> **Your assignment**: Transcribe only the lines in the data below falling between the line with "Given: Open the red 微寻百年 avatar" and the line with "Check connection of", including those two lines, and leave out any picture.

> **Entries shown**:
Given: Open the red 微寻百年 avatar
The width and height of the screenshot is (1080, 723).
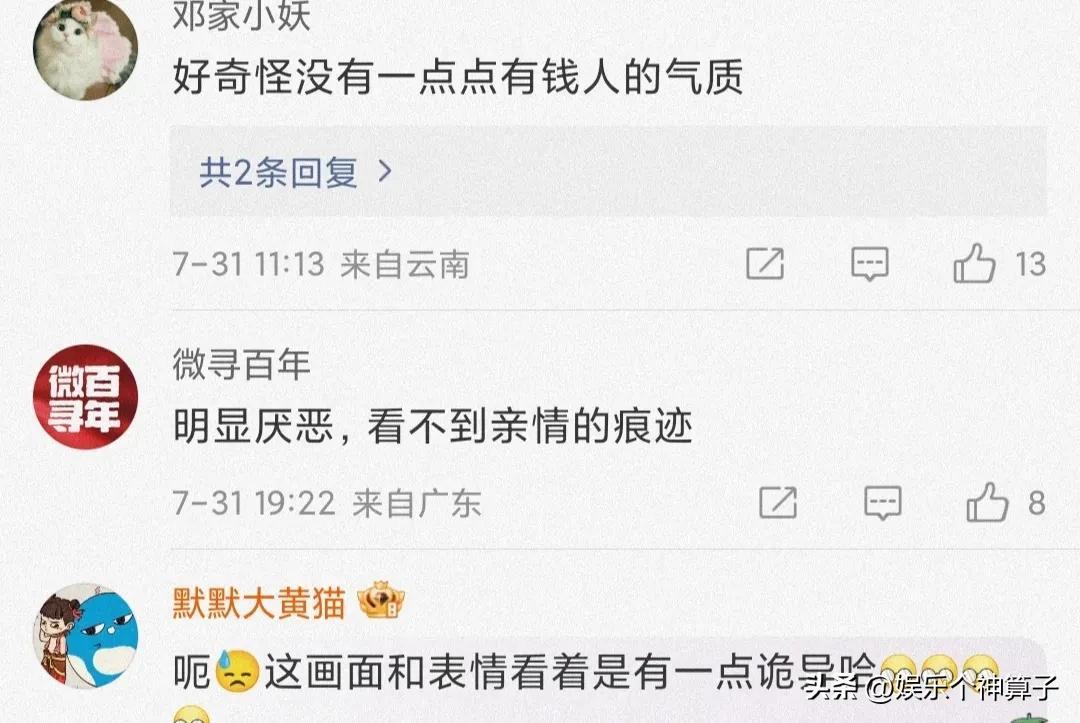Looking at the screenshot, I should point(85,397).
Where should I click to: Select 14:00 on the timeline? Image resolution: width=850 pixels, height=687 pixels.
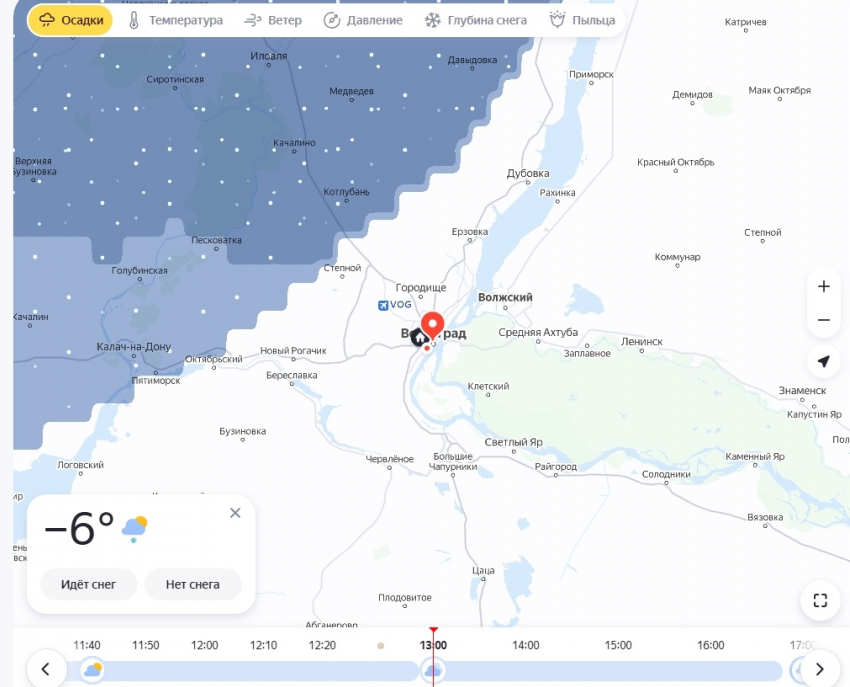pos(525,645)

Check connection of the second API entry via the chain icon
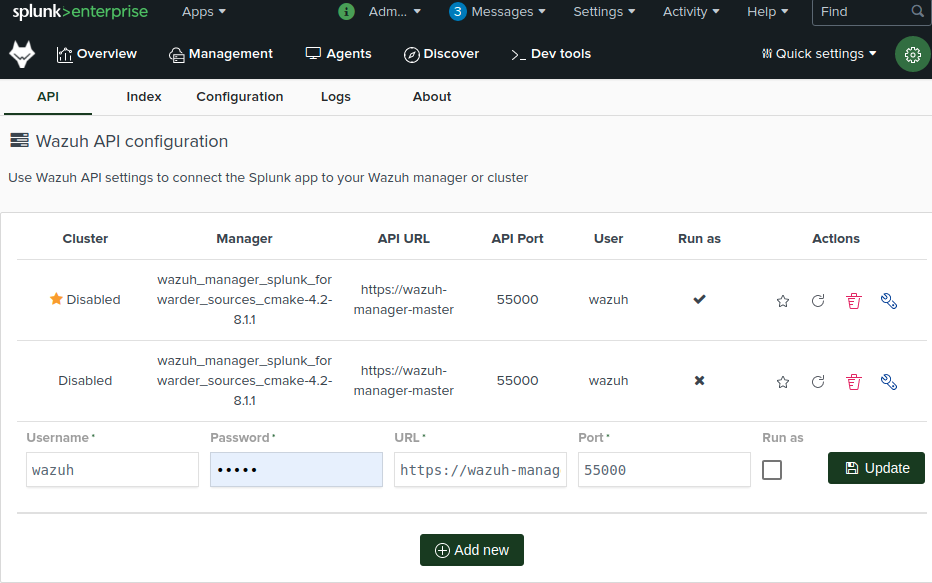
* * *
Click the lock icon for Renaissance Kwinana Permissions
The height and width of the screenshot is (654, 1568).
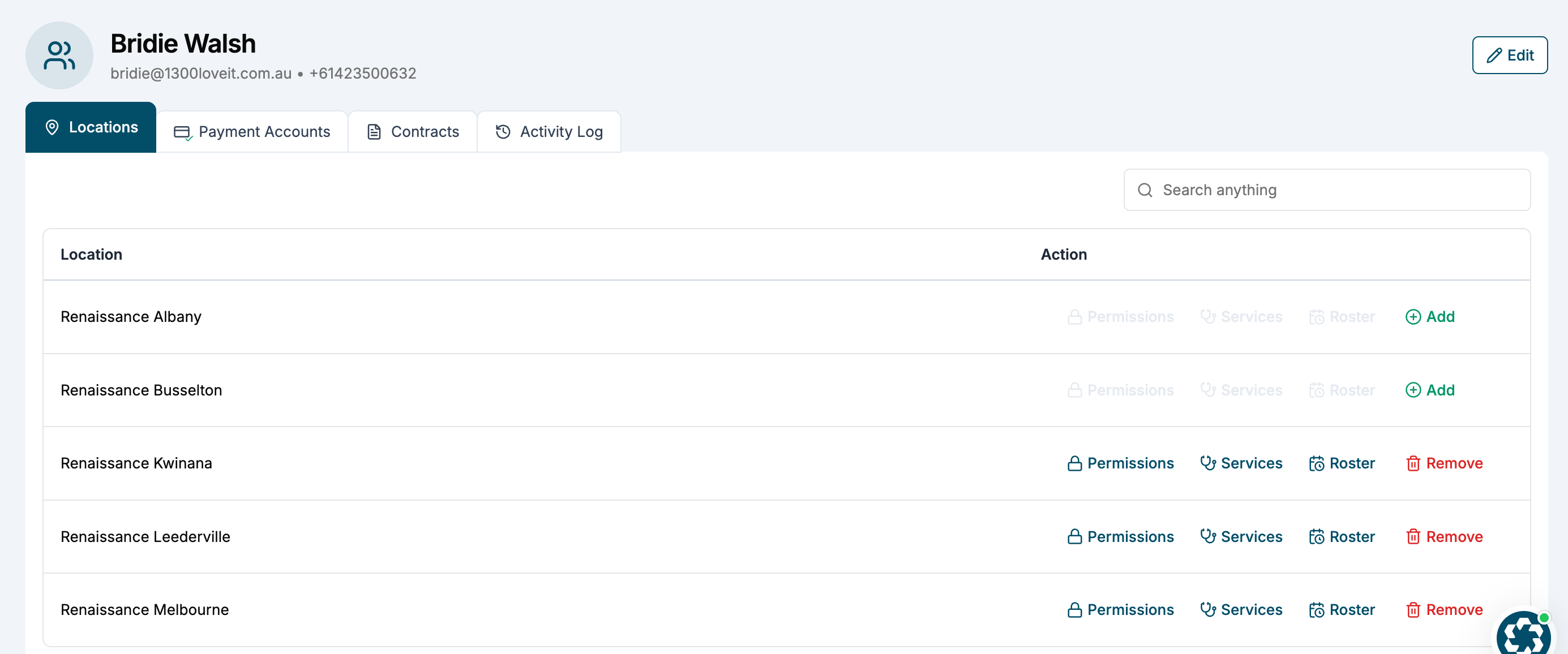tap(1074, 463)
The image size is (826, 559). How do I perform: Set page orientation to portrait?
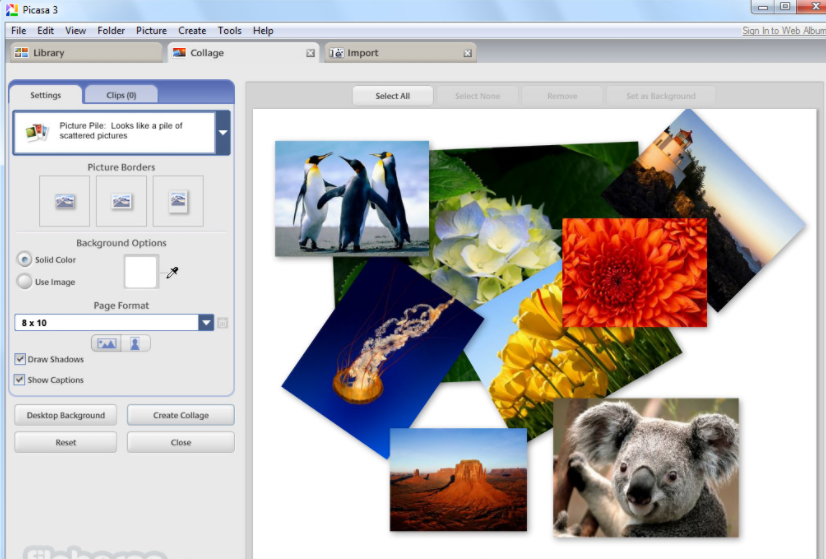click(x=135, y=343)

> **Written solution**:
Given: Open the red 微寻百年 avatar
The width and height of the screenshot is (1080, 723).
Looking at the screenshot, I should point(85,397).
Where should I click to: Select 14:00 on the timeline? Image resolution: width=850 pixels, height=687 pixels.
pos(525,645)

Check connection of the second API entry via the chain icon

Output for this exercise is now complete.